As crews scrambled to clear snowy roads in the San Bernardino Mountains, many residents were left stranded Monday amid growing frustration over the days-long delays to help locals who have been under lockdown for more than 10 days with almost no food and drink. more medicines.

More than 100 inches of snow has fallen in the San Bernardino Mountains in recent days, stranding an unknown number of residents of the mountain communities.

Now state and local agencies are working to clear the snow piles using heavy machinery, including graders, front loaders, dump trucks, snow plows and snow blowers. Officials from the California Department of Forestry and Fire Protection, the Office of Emergency Management, the California Highway Patrol and the California National Guard are in the mountain communities to help local agencies excavate residents from their homes and clear the roads, it said. governor’s office.

Nearly 60 Caltrans employees cleared more than 7.2 million cubic feet of snow from San Bernardino County state highways Saturday, according to Governor Gavin Newsom’s office. Private contractors removed an additional 970,000 cubic feet of snow from State Routes 18 and 330, the statement said.

As of Sunday, 51 miles of roads have been cleared, out of a total of more than 400 miles of roads that have been maintained, according to the province. The province estimates that nearly 90 kilometers of roads still need to be cleared.

The slow pace of road clearance has become a source of growing anger in mountain communities.

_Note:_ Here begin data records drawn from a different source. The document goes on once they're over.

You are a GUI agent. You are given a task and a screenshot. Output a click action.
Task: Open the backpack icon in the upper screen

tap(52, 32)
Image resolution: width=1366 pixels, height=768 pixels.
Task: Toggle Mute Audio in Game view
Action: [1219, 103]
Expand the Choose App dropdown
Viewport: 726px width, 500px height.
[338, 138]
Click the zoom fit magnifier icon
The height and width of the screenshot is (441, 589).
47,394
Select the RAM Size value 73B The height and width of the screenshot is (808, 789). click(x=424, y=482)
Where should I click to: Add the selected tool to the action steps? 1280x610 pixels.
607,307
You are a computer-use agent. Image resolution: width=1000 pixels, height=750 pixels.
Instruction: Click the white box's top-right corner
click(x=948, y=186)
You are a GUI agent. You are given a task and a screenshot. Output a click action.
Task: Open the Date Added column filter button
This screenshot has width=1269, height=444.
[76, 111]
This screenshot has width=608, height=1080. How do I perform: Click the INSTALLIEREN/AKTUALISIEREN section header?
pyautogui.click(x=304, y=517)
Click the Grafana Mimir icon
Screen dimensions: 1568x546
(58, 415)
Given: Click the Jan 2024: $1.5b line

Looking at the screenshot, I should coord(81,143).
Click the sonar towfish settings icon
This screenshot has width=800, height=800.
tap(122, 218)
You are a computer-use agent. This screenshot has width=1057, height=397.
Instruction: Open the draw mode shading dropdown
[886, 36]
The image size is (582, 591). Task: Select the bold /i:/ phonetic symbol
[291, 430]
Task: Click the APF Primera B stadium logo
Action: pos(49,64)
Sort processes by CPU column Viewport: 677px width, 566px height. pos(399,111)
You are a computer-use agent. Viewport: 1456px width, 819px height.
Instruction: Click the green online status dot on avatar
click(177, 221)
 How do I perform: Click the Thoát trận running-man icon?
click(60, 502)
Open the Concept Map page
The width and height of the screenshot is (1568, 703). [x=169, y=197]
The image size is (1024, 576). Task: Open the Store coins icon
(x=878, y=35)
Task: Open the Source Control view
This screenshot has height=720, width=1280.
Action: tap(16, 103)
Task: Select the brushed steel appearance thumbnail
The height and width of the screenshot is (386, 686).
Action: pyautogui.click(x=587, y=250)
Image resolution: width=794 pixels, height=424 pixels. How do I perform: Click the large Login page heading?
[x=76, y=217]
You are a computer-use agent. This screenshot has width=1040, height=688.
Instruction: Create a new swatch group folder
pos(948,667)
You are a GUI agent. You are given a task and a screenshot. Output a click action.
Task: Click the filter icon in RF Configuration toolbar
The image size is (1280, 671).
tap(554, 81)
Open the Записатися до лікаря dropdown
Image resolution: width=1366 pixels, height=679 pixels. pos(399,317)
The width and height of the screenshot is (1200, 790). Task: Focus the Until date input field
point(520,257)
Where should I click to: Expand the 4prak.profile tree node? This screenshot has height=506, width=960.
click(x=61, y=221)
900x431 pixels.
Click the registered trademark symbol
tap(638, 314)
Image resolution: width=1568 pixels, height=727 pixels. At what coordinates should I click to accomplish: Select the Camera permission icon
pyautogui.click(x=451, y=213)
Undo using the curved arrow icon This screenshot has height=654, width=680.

To make matters worse, residents have experienced gas leaks, fires and roof collapses due to the snow, and authorities have struggled to provide assistance.

Firefighters have used snowmobiles they typically deploy for backcountry rescues to respond to emergency calls in residential areas.

Volunteer crews on land and in the air have tried to help by delivering supplies by helicopter.

The intensity of the snow – which led to rare blizzard warnings – surprised emergency services.

Snow plows that usually clear mountain roads were ineffective, forcing crews to work around the clock with front loaders and hand shovels to clear snow berms to reach communities still snowbound as of Friday.

“When it comes to clearing the roads, I’d say we’ve learned some valuable lessons,” San Bernardino County Fire Chief Dan Munsey said at a joint news conference with state and local officials.

“Unfortunately, the snow fell so fast and piled up so quickly that the front-end plows we were so accustomed to routinely using were no longer effective.”

According to the San Bernardino County Fire Department, firefighters have had to lug their equipment through the snow and dig to access hydrants, losing valuable time to respond to the emergencies.

At least two people were injured in a house fire in the community of Blue Jay, about a mile from Lake Arrowhead Village, on Wednesday afternoon.

The cause of the fire is under investigation and Southern California Gas Co. is working with emergency responders to address reports of gas leaks, said Michael McClintock, chief of the San Bernardino County Fire Brigade Battalion.

Newsom on Wednesday declared a state of emergency for San Bernardino County and a dozen other storm-hit counties, freeing up state resources like the National Guard to help.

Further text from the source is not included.